Pero el limitado alcance de las actualizaciones no es la única conclusión alcanzada por SocialFlow. El estudio quería, sobre todo, analizar el impacto que tenía la forma elegida para crear y publicar el post en su recepción por parte de los usuarios. ¿Funciona mejor simplemente seguir el tiempo real o basarse en el estudio de los datos para conseguir la mejor hora y la mejor temática para la actualización? La respuesta es que, en líneas generales, los datos funcionan mejor.

Según el análisis de SocialFlow, los post generados teniendo en cuenta el análisis de datos consiguen unas cifras mucho más optimistas que los demás. El alcance de las actualizaciones es un 91% mayor que los post simplemente programados y el engagement entre los usuarios (que es al fin y al cabo uno de las principales preocupaciones de los responsables de redes sociales) sube un 25% frente a las demás actualizaciones.

Las compañías que se basan en datos para producir lo que en inglés se han bautizado como data-driven post emplean para ello algoritmos predictivos que analizan las pautas de comportamiento de los usuarios, sus intereses y sus perfiles para determinar en qué momento publicar (y también los temas que van a interesar). Al final, no es más que la aplicación del big data y sus herramientas a la gestión de las redes sociales. Si el análisis de datos puede decir cuándo es el mejor momento para vender un producto concreto, también va a saber decir el momento mejor para hablar de ello.

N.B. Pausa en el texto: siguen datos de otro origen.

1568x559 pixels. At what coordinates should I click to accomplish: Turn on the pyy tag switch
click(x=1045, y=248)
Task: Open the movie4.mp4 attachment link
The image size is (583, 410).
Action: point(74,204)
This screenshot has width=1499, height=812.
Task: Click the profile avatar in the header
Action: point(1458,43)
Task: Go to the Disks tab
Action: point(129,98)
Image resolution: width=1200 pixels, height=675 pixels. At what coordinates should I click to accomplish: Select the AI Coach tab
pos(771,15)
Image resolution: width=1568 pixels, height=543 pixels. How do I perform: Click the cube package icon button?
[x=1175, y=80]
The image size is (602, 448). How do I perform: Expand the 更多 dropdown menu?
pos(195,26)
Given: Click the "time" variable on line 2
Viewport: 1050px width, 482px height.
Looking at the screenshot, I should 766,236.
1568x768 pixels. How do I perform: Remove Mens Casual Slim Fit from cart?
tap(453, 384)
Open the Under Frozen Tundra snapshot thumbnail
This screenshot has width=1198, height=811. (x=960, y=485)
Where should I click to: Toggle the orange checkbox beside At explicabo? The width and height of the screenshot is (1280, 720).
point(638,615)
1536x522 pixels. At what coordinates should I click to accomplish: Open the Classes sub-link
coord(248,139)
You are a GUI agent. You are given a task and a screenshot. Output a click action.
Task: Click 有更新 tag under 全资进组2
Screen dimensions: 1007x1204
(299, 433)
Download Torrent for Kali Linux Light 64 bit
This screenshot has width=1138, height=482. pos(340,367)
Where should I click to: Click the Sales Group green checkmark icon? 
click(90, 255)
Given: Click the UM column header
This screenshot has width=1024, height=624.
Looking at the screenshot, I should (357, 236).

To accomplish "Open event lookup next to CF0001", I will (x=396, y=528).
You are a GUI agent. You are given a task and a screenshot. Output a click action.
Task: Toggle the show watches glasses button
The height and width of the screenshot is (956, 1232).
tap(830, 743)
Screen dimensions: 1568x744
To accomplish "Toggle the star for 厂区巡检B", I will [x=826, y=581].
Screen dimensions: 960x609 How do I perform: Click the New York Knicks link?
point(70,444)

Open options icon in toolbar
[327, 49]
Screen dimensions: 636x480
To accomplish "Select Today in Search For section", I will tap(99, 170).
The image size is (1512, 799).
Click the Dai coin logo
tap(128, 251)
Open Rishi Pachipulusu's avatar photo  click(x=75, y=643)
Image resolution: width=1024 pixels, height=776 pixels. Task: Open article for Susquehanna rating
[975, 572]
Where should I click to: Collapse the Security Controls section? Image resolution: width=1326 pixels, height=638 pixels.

Las empresas que están usando estas tecnologías para gestionar el timing en sus perfiles en redes sociales son, sobre todo, compañías del sector de las nuevas tecnologías y del retail.

El tiempo real también funciona (pero no para todos)

Entonces, ¿es necesario abandonar la actualidad y el tiempo real para conseguir los mejores resultados? ¿Será esta la muerte para siempre de las actualizaciones de páginas corporativas que anuncian a sus seguidores que ya es viernes (con una foto alegre) o que lamentablemente es lunes (con una carita triste)? Lo cierto es que el tiempo real, es decir, la actualización basada en lo que está sucediendo sigue funcionando, al menos para algunas empresas concretas.

Las firmas del sector de los media y del entretenimiento siguen apostando por este tipo de actualizaciones, según destacan las conclusiones de SocialFlow. Tiene cierta lógica: esas empresas basan su modelo de negocio en lo que está ocurriendo en tiempo real y no tanto en cosas atemporales. Una noticia solo tiene actualidad en el momento en el que sucede. Sin embargo, el análisis de datos también podría funcionar para este sector. Según el análisis de SocialFlow, el sector de los media y del entretenimiento solo presenta un 10% de actualizaciones realizadas gracias al análisis de datos, pero esas suponen el 90% del engagement.